The final voyage of the London began on 13 December 1865, when the ship left Gravesend in Kent bound for Melbourne, under a Captain Martin, an experienced Australian navigator. A story later highly publicised after the loss states that when the ship was en route down the Thames, a seaman seeing her pass Purfleet said: "It'll be her last voyage…she is too low down in the water, she'll never rise to a stiff sea." This proved all too accurate.

The ship was due to take on passengers from Plymouth, but was caught in heavy weather, and the captain decided to take refuge at Spithead near Portsmouth. The London eventually docked in Plymouth. The ship then restarted the journey to Australia on 6 January 1866. There were 263 passengers and crew aboard, including six stowaways. On the third day out while crossing the Bay of Biscay in heavy seas the cargo shifted and her scuppers choked, forcing the vessel lower in the water where she was swept by tremendous seas. Water poured down the hatches extinguishing her fires and forcing the captain to turn about and return once more Plymouth. In so doing he headed into the eye of a storm. On 10 January, after a considerable buffeting over several days, a sea carried away the port life boat; then at noon another wave carried away the jib-boom, followed by the fore topmost and main royalmast with all spars and gear. On 11 January a huge wave crashed on deck, smashing the engine hatch which resulted in water entering the engine room putting the fires out. By the 12 January her channels were nearly level with the sea and a decision was made to abandon ship. The life boats were swamped as soon as launched, with only one craft staying afloat. Nineteen people escaped on the life boat, only three of whom were passengers. When the boat was a hundred yards away from the ship, the London went down, stern first. As she sank, all those on deck were driven forward by the overpowering rush of air from below, her bows rose high till her keel was visible and then she was "swallowed up, for ever, in a whirlpool of confounding waters". The London took with her two hundred and forty-four persons. It was reported that the last thing heard from the doomed ship was the hymn "Rock of Ages". The nineteen people who got away in her cutter were the only ones saved.

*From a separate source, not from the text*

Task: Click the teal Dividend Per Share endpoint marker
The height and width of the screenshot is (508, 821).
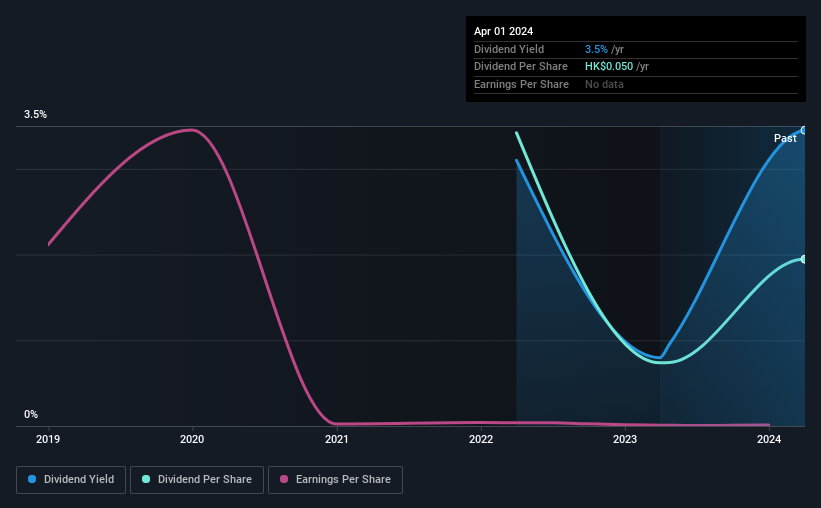Action: coord(804,259)
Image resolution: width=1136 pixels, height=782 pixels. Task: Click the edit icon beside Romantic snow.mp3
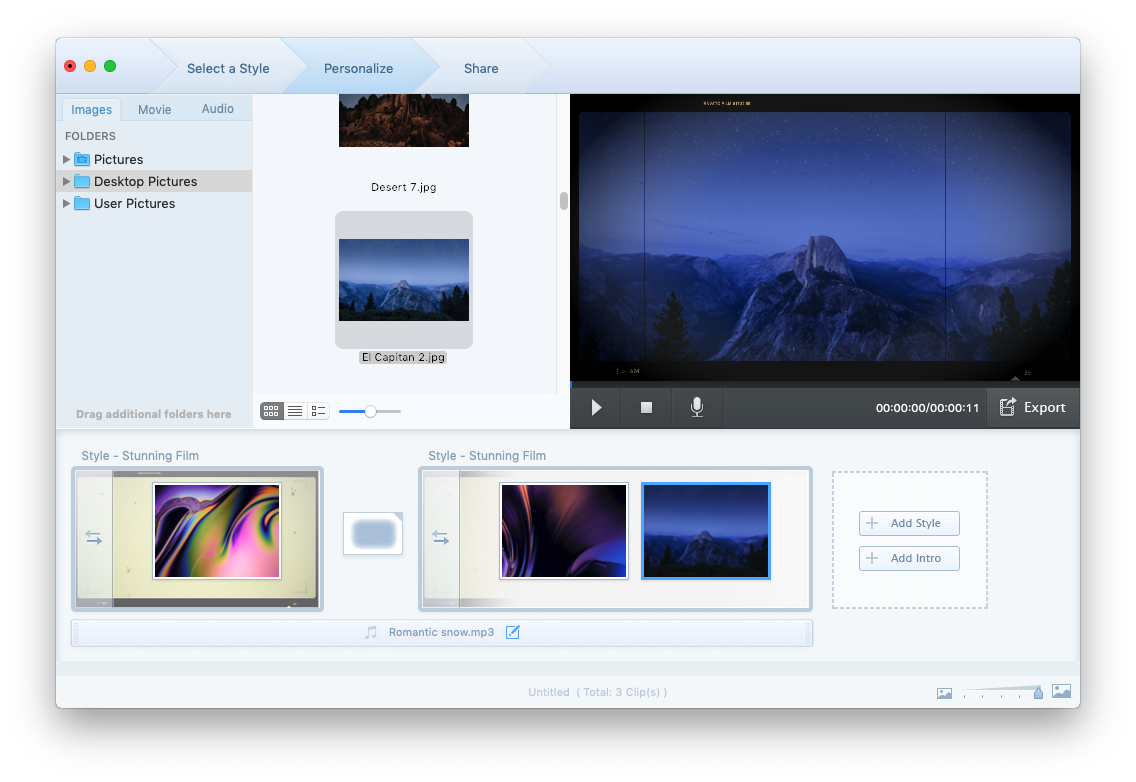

They were picked up next day by the barque Marianople and landed at Falmouth.

The Wreck of the Steamer 'London' while on her way to Australia is a poem by Scottish poet William McGonagall, one of his many poems based on disasters of the time.

Causes

Houghton_Geog_4677.82_-_Wreck_of_the_Steamship_London.jpg
1866 pamphlet describing the disaster

Three main factors were attributed to the sinking of London by the subsequent inquiry by the Board of Trade: firstly, the decision by Captain Martin to return to Plymouth, as it is believed the ship had passed the worst of the weather conditions and by turning back the London re-entered the storm; secondly, the ship was overloaded with 345 tons of railway iron; and finally, the 50 tons of coal which was stored above deck, which after the decks were washed by waves blocked the scupper holes, which prevented drainage of the seawater.

Diamonds lost
In his monograph "Governor Phillip in Retirement" Frederick Chapman, whose mother, two brothers, and a sister died in the wreck, wrote as follows:

In December [1865] my mother opened out to my amazed eyes such a mass of diamonds as I had never seen before. This was the property which "Aunt Powell" had left or given to her niece my Great-Aunt Fanny, who at the age of ninety-one had given them to my mother, the wife of her nearest heir. Less than a month later (11th January 1866) the disastrous foundering of the S.S. London carried this collection to the depths of the Bay of Biscay. In that disaster perished my mother, my eldest and youngest brothers, my only sister, and many of our friends.​
Legacy
The loss of the London increased attention in Britain to the dangerous condition of the coffin ships, overloaded by unscrupulous ship owners, and the publicity had a major role in Samuel Plimsoll's campaign to reform shipping so as to prevent further such disasters. The disaster helped stimulate Parliament to establish the famous Plimsoll line, although it took many years.